- **What is needed**: Restate each entry below without changing a word.

- **Provided records**:
—————

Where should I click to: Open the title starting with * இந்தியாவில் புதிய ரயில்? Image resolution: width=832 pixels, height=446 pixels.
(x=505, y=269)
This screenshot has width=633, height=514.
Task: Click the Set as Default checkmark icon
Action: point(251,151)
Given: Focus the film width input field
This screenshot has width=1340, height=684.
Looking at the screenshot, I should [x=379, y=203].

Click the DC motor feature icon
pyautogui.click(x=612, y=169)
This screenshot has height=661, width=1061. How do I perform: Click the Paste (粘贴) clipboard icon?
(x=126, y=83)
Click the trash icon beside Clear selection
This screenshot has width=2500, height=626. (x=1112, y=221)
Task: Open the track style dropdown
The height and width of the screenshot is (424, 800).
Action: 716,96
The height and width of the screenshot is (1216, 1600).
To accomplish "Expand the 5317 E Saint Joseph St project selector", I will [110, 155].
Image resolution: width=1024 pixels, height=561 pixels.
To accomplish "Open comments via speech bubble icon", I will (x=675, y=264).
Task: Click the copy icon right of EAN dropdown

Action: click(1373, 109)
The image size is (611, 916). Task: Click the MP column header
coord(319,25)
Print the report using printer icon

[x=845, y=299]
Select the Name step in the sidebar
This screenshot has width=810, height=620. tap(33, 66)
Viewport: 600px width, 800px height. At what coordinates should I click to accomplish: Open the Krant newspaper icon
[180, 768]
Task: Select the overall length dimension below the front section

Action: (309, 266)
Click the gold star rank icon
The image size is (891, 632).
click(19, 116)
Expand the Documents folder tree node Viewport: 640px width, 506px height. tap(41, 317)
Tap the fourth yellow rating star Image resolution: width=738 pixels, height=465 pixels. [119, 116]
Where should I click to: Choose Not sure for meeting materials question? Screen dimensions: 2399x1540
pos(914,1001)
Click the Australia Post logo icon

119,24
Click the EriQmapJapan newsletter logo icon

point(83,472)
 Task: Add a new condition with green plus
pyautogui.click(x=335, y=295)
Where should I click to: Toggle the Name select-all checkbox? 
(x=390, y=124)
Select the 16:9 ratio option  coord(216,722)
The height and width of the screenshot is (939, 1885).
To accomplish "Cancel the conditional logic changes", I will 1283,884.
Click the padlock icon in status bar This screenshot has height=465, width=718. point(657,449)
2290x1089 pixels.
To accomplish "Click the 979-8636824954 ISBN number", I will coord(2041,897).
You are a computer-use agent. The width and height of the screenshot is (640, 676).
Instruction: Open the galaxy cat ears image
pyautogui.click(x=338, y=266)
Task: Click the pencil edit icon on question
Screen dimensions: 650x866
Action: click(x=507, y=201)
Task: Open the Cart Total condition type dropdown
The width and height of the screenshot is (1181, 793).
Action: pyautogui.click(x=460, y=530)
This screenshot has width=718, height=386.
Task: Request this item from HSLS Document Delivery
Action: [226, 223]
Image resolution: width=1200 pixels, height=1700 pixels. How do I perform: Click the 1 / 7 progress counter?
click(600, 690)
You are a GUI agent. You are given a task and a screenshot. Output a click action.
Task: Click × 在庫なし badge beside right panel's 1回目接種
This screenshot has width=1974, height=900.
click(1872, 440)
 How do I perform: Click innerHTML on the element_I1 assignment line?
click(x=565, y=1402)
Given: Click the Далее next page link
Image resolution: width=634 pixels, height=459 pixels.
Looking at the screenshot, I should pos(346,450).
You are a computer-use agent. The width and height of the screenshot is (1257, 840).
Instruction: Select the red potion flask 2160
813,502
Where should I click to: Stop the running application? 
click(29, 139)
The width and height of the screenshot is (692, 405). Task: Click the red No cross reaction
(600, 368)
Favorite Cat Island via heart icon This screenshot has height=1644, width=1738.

—————

- **Written response**:
Where should I click to: Open the title starting with * இந்தியாவில் புதிய ரயில்? Image resolution: width=832 pixels, height=446 pixels.
(x=505, y=269)
This screenshot has width=633, height=514.
Task: Click the Set as Default checkmark icon
Action: point(251,151)
Given: Focus the film width input field
This screenshot has width=1340, height=684.
Looking at the screenshot, I should [x=379, y=203].

Click the DC motor feature icon
pyautogui.click(x=612, y=169)
This screenshot has height=661, width=1061. How do I perform: Click the Paste (粘贴) clipboard icon?
(x=126, y=83)
Click the trash icon beside Clear selection
This screenshot has width=2500, height=626. (x=1112, y=221)
Task: Open the track style dropdown
The height and width of the screenshot is (424, 800).
Action: 716,96
The height and width of the screenshot is (1216, 1600).
To accomplish "Expand the 5317 E Saint Joseph St project selector", I will [110, 155].
Image resolution: width=1024 pixels, height=561 pixels.
To accomplish "Open comments via speech bubble icon", I will (x=675, y=264).
Task: Click the copy icon right of EAN dropdown

Action: click(1373, 109)
The image size is (611, 916). Task: Click the MP column header
coord(319,25)
Print the report using printer icon

[x=845, y=299]
Select the Name step in the sidebar
This screenshot has width=810, height=620. tap(33, 66)
Viewport: 600px width, 800px height. At what coordinates should I click to accomplish: Open the Krant newspaper icon
[180, 768]
Task: Select the overall length dimension below the front section

Action: (309, 266)
Click the gold star rank icon
The image size is (891, 632).
click(19, 116)
Expand the Documents folder tree node Viewport: 640px width, 506px height. tap(41, 317)
Tap the fourth yellow rating star Image resolution: width=738 pixels, height=465 pixels. [119, 116]
Where should I click to: Choose Not sure for meeting materials question? Screen dimensions: 2399x1540
pos(914,1001)
Click the Australia Post logo icon

119,24
Click the EriQmapJapan newsletter logo icon

point(83,472)
 Task: Add a new condition with green plus
pyautogui.click(x=335, y=295)
Where should I click to: Toggle the Name select-all checkbox? 
(x=390, y=124)
Select the 16:9 ratio option  coord(216,722)
The height and width of the screenshot is (939, 1885).
To accomplish "Cancel the conditional logic changes", I will 1283,884.
Click the padlock icon in status bar This screenshot has height=465, width=718. point(657,449)
2290x1089 pixels.
To accomplish "Click the 979-8636824954 ISBN number", I will coord(2041,897).
You are a computer-use agent. The width and height of the screenshot is (640, 676).
Instruction: Open the galaxy cat ears image
pyautogui.click(x=338, y=266)
Task: Click the pencil edit icon on question
Screen dimensions: 650x866
Action: click(x=507, y=201)
Task: Open the Cart Total condition type dropdown
The width and height of the screenshot is (1181, 793).
Action: pyautogui.click(x=460, y=530)
This screenshot has width=718, height=386.
Task: Request this item from HSLS Document Delivery
Action: [226, 223]
Image resolution: width=1200 pixels, height=1700 pixels. How do I perform: Click the 1 / 7 progress counter?
click(600, 690)
You are a GUI agent. You are given a task and a screenshot. Output a click action.
Task: Click × 在庫なし badge beside right panel's 1回目接種
This screenshot has width=1974, height=900.
click(1872, 440)
 How do I perform: Click innerHTML on the element_I1 assignment line?
click(x=565, y=1402)
Given: Click the Далее next page link
Image resolution: width=634 pixels, height=459 pixels.
Looking at the screenshot, I should pos(346,450).
You are a computer-use agent. The width and height of the screenshot is (1257, 840).
Instruction: Select the red potion flask 2160
813,502
Where should I click to: Stop the running application? 
click(29, 139)
The width and height of the screenshot is (692, 405). Task: Click the red No cross reaction
(600, 368)
Favorite Cat Island via heart icon This screenshot has height=1644, width=1738.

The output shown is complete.